| Recorded data |
*****
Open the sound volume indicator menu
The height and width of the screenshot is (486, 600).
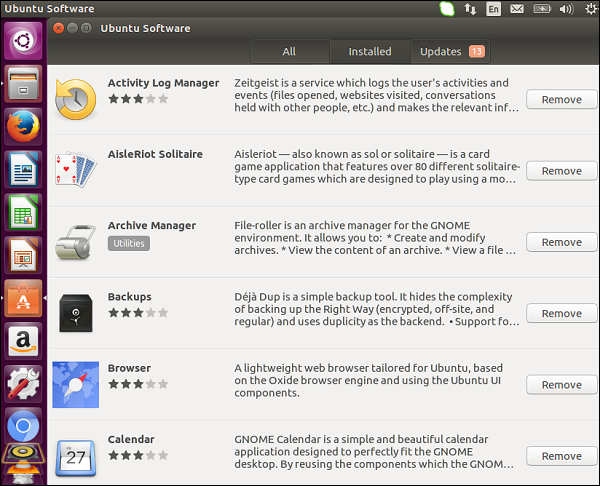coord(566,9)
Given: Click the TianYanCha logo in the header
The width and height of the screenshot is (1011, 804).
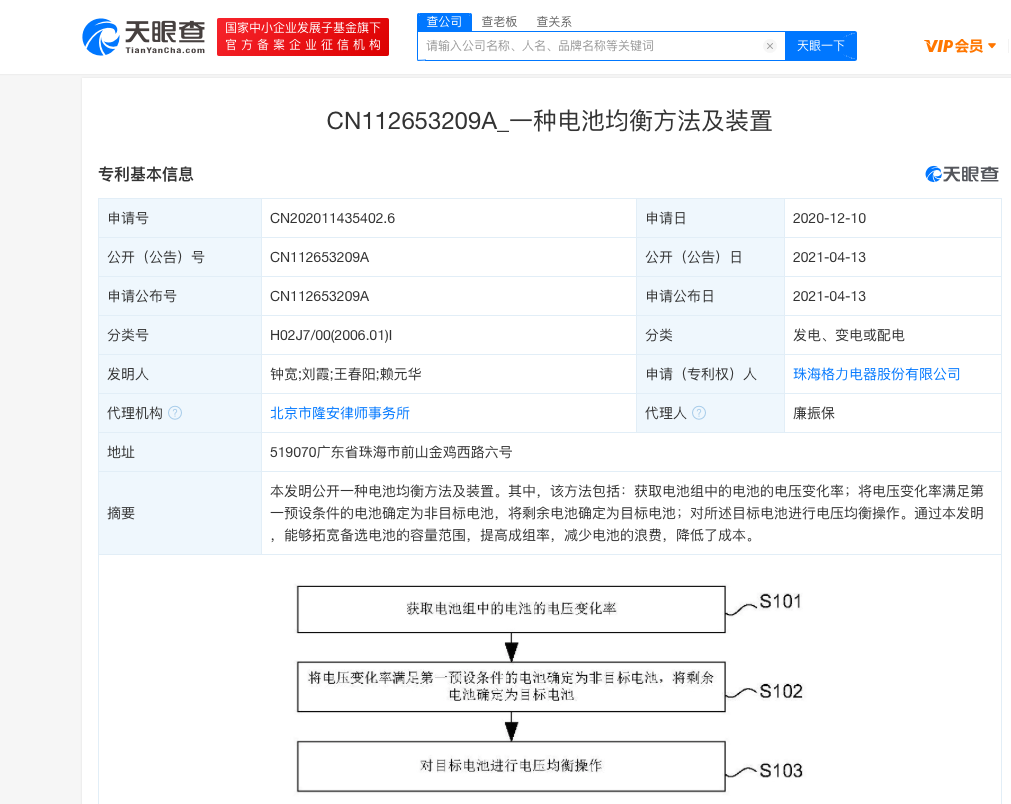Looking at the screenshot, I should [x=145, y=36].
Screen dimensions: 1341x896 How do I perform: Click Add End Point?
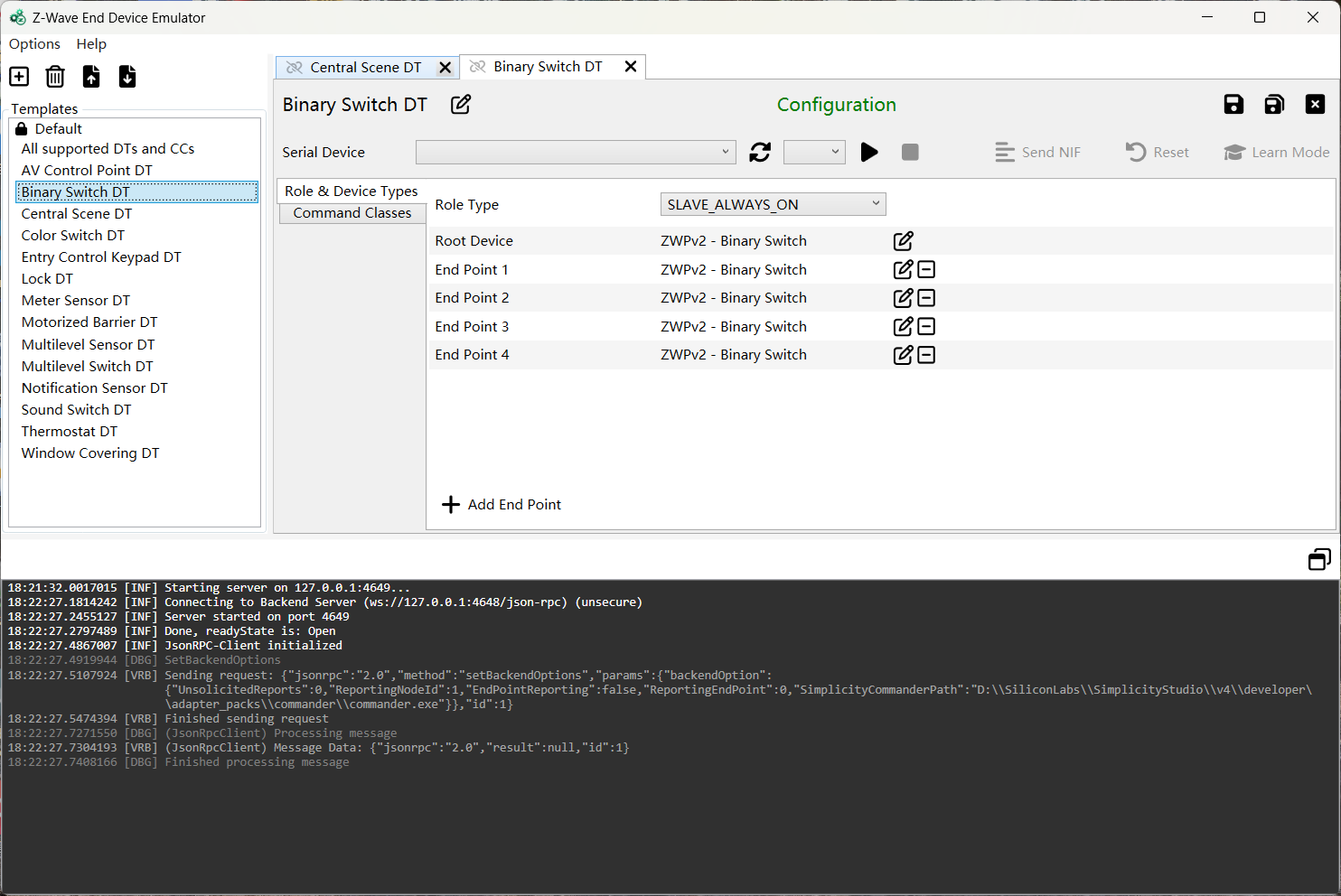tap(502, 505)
*****
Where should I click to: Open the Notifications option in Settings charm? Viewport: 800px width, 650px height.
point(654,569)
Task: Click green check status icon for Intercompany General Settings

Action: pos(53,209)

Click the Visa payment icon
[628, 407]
*****
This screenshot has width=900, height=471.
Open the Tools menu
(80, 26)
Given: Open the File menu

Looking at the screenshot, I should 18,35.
*****
| Exercise aim |
Copy out every line of the listing, from the one that contains "This screenshot has width=900, height=471." down to the one that contains "Looking at the screenshot, I should 18,35.", including both of those lines.

| Reply to the task |
This screenshot has width=900, height=471.
Open the Tools menu
(80, 26)
Given: Open the File menu

Looking at the screenshot, I should 18,35.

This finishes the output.